» Given exercise: Rewrite the data below, substituting "Goal" for every occurrence of "Instruction" and changing nothing else.

━━ Supplied information ━━

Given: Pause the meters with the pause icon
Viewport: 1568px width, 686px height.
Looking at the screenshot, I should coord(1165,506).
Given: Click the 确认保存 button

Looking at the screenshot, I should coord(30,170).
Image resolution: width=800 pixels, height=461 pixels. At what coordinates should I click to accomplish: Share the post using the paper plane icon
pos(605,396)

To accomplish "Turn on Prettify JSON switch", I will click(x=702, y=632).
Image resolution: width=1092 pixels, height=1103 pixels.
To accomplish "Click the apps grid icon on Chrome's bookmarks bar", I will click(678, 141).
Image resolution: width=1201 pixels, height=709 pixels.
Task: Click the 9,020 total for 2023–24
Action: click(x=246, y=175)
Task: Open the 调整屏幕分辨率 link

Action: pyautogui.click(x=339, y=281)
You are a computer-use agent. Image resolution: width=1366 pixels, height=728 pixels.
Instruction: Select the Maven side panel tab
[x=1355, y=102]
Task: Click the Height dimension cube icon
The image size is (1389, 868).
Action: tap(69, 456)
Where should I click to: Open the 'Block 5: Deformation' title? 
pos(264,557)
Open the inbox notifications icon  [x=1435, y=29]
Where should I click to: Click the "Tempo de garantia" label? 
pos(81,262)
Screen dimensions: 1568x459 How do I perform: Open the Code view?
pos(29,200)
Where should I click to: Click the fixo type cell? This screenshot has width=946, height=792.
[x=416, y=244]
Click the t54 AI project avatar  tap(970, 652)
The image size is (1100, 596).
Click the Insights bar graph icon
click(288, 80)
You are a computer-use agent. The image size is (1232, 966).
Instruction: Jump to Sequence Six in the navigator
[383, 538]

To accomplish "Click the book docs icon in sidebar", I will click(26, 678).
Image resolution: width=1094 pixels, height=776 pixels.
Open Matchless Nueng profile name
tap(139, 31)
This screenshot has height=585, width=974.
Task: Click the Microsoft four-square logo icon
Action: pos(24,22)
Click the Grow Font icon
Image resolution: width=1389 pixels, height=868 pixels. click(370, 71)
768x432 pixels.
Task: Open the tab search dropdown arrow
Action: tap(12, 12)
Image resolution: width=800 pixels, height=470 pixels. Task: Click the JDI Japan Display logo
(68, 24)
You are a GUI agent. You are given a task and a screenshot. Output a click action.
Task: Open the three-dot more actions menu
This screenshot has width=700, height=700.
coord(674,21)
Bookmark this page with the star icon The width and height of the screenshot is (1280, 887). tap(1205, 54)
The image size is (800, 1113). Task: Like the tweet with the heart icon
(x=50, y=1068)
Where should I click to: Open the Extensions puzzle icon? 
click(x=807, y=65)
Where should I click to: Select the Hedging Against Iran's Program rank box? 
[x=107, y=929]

━━━

» Solution:
Given: Pause the meters with the pause icon
Viewport: 1568px width, 686px height.
Looking at the screenshot, I should coord(1165,506).
Given: Click the 确认保存 button

Looking at the screenshot, I should coord(30,170).
Image resolution: width=800 pixels, height=461 pixels. At what coordinates should I click to accomplish: Share the post using the paper plane icon
pos(605,396)

To accomplish "Turn on Prettify JSON switch", I will click(x=702, y=632).
Image resolution: width=1092 pixels, height=1103 pixels.
To accomplish "Click the apps grid icon on Chrome's bookmarks bar", I will click(678, 141).
Image resolution: width=1201 pixels, height=709 pixels.
Task: Click the 9,020 total for 2023–24
Action: click(x=246, y=175)
Task: Open the 调整屏幕分辨率 link

Action: pyautogui.click(x=339, y=281)
You are a computer-use agent. Image resolution: width=1366 pixels, height=728 pixels.
Goal: Select the Maven side panel tab
[x=1355, y=102]
Task: Click the Height dimension cube icon
The image size is (1389, 868).
Action: tap(69, 456)
Where should I click to: Open the 'Block 5: Deformation' title? 
pos(264,557)
Open the inbox notifications icon  [x=1435, y=29]
Where should I click to: Click the "Tempo de garantia" label? 
pos(81,262)
Screen dimensions: 1568x459 How do I perform: Open the Code view?
pos(29,200)
Where should I click to: Click the fixo type cell? This screenshot has width=946, height=792.
[x=416, y=244]
Click the t54 AI project avatar  tap(970, 652)
The image size is (1100, 596).
Click the Insights bar graph icon
click(288, 80)
You are a computer-use agent. The image size is (1232, 966).
Goal: Jump to Sequence Six in the navigator
[383, 538]

To accomplish "Click the book docs icon in sidebar", I will click(26, 678).
Image resolution: width=1094 pixels, height=776 pixels.
Open Matchless Nueng profile name
tap(139, 31)
This screenshot has height=585, width=974.
Task: Click the Microsoft four-square logo icon
Action: pos(24,22)
Click the Grow Font icon
Image resolution: width=1389 pixels, height=868 pixels. click(370, 71)
768x432 pixels.
Task: Open the tab search dropdown arrow
Action: tap(12, 12)
Image resolution: width=800 pixels, height=470 pixels. Task: Click the JDI Japan Display logo
(68, 24)
You are a GUI agent. You are given a task and a screenshot. Output a click action.
Task: Open the three-dot more actions menu
This screenshot has width=700, height=700.
coord(674,21)
Bookmark this page with the star icon The width and height of the screenshot is (1280, 887). tap(1205, 54)
The image size is (800, 1113). Task: Like the tweet with the heart icon
(x=50, y=1068)
Where should I click to: Open the Extensions puzzle icon? 
click(x=807, y=65)
Where should I click to: Select the Hedging Against Iran's Program rank box? 
[x=107, y=929]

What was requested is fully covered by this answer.